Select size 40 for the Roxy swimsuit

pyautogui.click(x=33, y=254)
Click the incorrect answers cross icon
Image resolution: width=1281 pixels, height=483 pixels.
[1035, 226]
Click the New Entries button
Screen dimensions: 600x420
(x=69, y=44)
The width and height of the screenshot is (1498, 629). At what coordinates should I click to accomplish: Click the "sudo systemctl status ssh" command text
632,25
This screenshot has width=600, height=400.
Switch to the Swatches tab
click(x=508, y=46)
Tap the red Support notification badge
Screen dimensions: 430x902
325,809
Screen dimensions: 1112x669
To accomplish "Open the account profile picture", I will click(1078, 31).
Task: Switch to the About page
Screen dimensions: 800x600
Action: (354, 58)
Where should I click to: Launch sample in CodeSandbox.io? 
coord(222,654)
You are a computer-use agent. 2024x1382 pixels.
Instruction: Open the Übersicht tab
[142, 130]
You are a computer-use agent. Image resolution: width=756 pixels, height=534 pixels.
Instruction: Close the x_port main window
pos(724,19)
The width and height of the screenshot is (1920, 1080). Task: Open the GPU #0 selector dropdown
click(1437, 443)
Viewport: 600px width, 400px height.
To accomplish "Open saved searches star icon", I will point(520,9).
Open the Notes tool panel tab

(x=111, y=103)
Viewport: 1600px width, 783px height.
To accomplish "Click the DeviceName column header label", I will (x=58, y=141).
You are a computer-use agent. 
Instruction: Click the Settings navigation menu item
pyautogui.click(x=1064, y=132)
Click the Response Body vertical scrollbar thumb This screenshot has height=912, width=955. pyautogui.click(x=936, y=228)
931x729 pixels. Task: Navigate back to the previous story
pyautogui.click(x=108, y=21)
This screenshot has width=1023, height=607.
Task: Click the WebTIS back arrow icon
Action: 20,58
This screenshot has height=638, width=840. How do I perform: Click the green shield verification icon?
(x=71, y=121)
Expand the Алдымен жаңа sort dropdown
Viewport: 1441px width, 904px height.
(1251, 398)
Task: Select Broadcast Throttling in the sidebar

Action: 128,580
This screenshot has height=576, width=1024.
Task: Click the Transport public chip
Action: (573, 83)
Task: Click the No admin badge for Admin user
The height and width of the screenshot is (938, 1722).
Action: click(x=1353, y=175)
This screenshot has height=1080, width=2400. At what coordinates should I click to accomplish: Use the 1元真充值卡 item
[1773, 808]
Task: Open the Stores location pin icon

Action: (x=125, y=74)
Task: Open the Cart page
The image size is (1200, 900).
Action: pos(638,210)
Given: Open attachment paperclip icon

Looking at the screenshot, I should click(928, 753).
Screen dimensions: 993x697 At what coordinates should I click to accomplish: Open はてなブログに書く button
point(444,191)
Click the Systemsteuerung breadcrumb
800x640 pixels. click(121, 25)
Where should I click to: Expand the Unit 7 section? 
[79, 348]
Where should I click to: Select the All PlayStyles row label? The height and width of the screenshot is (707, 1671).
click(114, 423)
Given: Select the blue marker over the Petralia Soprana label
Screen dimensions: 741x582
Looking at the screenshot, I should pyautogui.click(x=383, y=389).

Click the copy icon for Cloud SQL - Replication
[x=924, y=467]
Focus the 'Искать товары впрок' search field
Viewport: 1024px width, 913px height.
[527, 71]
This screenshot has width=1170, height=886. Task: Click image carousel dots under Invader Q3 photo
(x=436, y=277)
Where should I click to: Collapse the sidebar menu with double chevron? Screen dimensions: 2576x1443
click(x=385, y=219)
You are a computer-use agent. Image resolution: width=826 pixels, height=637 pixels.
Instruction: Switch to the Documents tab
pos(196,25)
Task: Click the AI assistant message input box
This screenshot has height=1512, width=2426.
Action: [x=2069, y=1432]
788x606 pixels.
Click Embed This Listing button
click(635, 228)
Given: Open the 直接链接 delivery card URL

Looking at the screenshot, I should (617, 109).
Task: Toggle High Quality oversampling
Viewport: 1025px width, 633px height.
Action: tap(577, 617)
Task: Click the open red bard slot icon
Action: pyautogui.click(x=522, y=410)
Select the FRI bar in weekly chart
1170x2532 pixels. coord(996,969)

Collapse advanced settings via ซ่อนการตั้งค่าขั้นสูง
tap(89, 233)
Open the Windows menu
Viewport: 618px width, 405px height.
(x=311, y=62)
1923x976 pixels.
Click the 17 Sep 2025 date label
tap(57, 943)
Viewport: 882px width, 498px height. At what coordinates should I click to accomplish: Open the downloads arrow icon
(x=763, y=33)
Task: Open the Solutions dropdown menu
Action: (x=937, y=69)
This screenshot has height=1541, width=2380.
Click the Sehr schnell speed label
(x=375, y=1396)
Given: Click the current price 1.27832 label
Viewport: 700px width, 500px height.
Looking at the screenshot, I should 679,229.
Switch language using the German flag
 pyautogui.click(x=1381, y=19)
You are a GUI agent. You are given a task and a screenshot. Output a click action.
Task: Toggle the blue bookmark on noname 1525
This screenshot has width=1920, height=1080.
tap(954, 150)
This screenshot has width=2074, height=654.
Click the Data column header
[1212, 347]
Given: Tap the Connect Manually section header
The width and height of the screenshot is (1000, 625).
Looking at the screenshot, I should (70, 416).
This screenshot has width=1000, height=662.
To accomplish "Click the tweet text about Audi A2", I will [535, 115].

####################

Task objective. Format every line of the listing above as a numbered list, omitting the blank lines.

Solution below.
1. Select size 40 for the Roxy swimsuit
2. pyautogui.click(x=33, y=254)
3. Click the incorrect answers cross icon
4. Image resolution: width=1281 pixels, height=483 pixels.
5. [1035, 226]
6. Click the New Entries button
7. Screen dimensions: 600x420
8. (x=69, y=44)
9. The width and height of the screenshot is (1498, 629). At what coordinates should I click to accomplish: Click the "sudo systemctl status ssh" command text
10. 632,25
11. This screenshot has width=600, height=400.
12. Switch to the Swatches tab
13. click(x=508, y=46)
14. Tap the red Support notification badge
15. Screen dimensions: 430x902
16. 325,809
17. Screen dimensions: 1112x669
18. To accomplish "Open the account profile picture", I will click(1078, 31).
19. Task: Switch to the About page
20. Screen dimensions: 800x600
21. Action: (354, 58)
22. Where should I click to: Launch sample in CodeSandbox.io? 
23. coord(222,654)
24. You are a computer-use agent. 2024x1382 pixels.
25. Instruction: Open the Übersicht tab
26. [142, 130]
27. You are a computer-use agent. Image resolution: width=756 pixels, height=534 pixels.
28. Instruction: Close the x_port main window
29. pos(724,19)
30. The width and height of the screenshot is (1920, 1080). Task: Open the GPU #0 selector dropdown
31. click(1437, 443)
32. Viewport: 600px width, 400px height.
33. To accomplish "Open saved searches star icon", I will point(520,9).
34. Open the Notes tool panel tab
35. (x=111, y=103)
36. Viewport: 1600px width, 783px height.
37. To accomplish "Click the DeviceName column header label", I will (x=58, y=141).
38. You are a computer-use agent. 
39. Instruction: Click the Settings navigation menu item
40. pyautogui.click(x=1064, y=132)
41. Click the Response Body vertical scrollbar thumb This screenshot has height=912, width=955. pyautogui.click(x=936, y=228)
42. 931x729 pixels. Task: Navigate back to the previous story
43. pyautogui.click(x=108, y=21)
44. This screenshot has width=1023, height=607.
45. Task: Click the WebTIS back arrow icon
46. Action: 20,58
47. This screenshot has height=638, width=840. How do I perform: Click the green shield verification icon?
48. (x=71, y=121)
49. Expand the Алдымен жаңа sort dropdown
50. Viewport: 1441px width, 904px height.
51. (1251, 398)
52. Task: Select Broadcast Throttling in the sidebar
53. Action: 128,580
54. This screenshot has height=576, width=1024.
55. Task: Click the Transport public chip
56. Action: (573, 83)
57. Task: Click the No admin badge for Admin user
58. The height and width of the screenshot is (938, 1722).
59. Action: click(x=1353, y=175)
60. This screenshot has height=1080, width=2400. At what coordinates should I click to accomplish: Use the 1元真充值卡 item
61. [1773, 808]
62. Task: Open the Stores location pin icon
63. Action: (x=125, y=74)
64. Task: Open the Cart page
65. The image size is (1200, 900).
66. Action: pos(638,210)
67. Given: Open attachment paperclip icon
68. Looking at the screenshot, I should click(928, 753).
69. Screen dimensions: 993x697 At what coordinates should I click to accomplish: Open はてなブログに書く button
70. point(444,191)
71. Click the Systemsteuerung breadcrumb
72. 800x640 pixels. click(121, 25)
73. Where should I click to: Expand the Unit 7 section? 
74. [79, 348]
75. Where should I click to: Select the All PlayStyles row label? The height and width of the screenshot is (707, 1671).
76. click(114, 423)
77. Given: Select the blue marker over the Petralia Soprana label
78. Screen dimensions: 741x582
79. Looking at the screenshot, I should pyautogui.click(x=383, y=389).
80. Click the copy icon for Cloud SQL - Replication
81. [x=924, y=467]
82. Focus the 'Искать товары впрок' search field
83. Viewport: 1024px width, 913px height.
84. [527, 71]
85. This screenshot has width=1170, height=886. Task: Click image carousel dots under Invader Q3 photo
86. (x=436, y=277)
87. Where should I click to: Collapse the sidebar menu with double chevron? Screen dimensions: 2576x1443
88. click(x=385, y=219)
89. You are a computer-use agent. Image resolution: width=826 pixels, height=637 pixels.
90. Instruction: Switch to the Documents tab
91. pos(196,25)
92. Task: Click the AI assistant message input box
93. This screenshot has height=1512, width=2426.
94. Action: [x=2069, y=1432]
95. 788x606 pixels.
96. Click Embed This Listing button
97. click(635, 228)
98. Given: Open the 直接链接 delivery card URL
99. Looking at the screenshot, I should (617, 109).
100. Task: Toggle High Quality oversampling
101. Viewport: 1025px width, 633px height.
102. Action: tap(577, 617)
103. Task: Click the open red bard slot icon
104. Action: pyautogui.click(x=522, y=410)
105. Select the FRI bar in weekly chart
106. 1170x2532 pixels. coord(996,969)
107. Collapse advanced settings via ซ่อนการตั้งค่าขั้นสูง
108. tap(89, 233)
109. Open the Windows menu
110. Viewport: 618px width, 405px height.
111. (x=311, y=62)
112. 1923x976 pixels.
113. Click the 17 Sep 2025 date label
114. tap(57, 943)
115. Viewport: 882px width, 498px height. At what coordinates should I click to accomplish: Open the downloads arrow icon
116. (x=763, y=33)
117. Task: Open the Solutions dropdown menu
118. Action: (x=937, y=69)
119. This screenshot has height=1541, width=2380.
120. Click the Sehr schnell speed label
121. (x=375, y=1396)
122. Given: Click the current price 1.27832 label
123. Viewport: 700px width, 500px height.
124. Looking at the screenshot, I should 679,229.
125. Switch language using the German flag
126.  pyautogui.click(x=1381, y=19)
127. You are a GUI agent. You are given a task and a screenshot. Output a click action.
128. Task: Toggle the blue bookmark on noname 1525
129. This screenshot has width=1920, height=1080.
130. tap(954, 150)
131. This screenshot has width=2074, height=654.
132. Click the Data column header
133. [1212, 347]
134. Given: Tap the Connect Manually section header
135. The width and height of the screenshot is (1000, 625).
136. Looking at the screenshot, I should (70, 416).
137. This screenshot has width=1000, height=662.
138. To accomplish "Click the tweet text about Audi A2", I will [535, 115].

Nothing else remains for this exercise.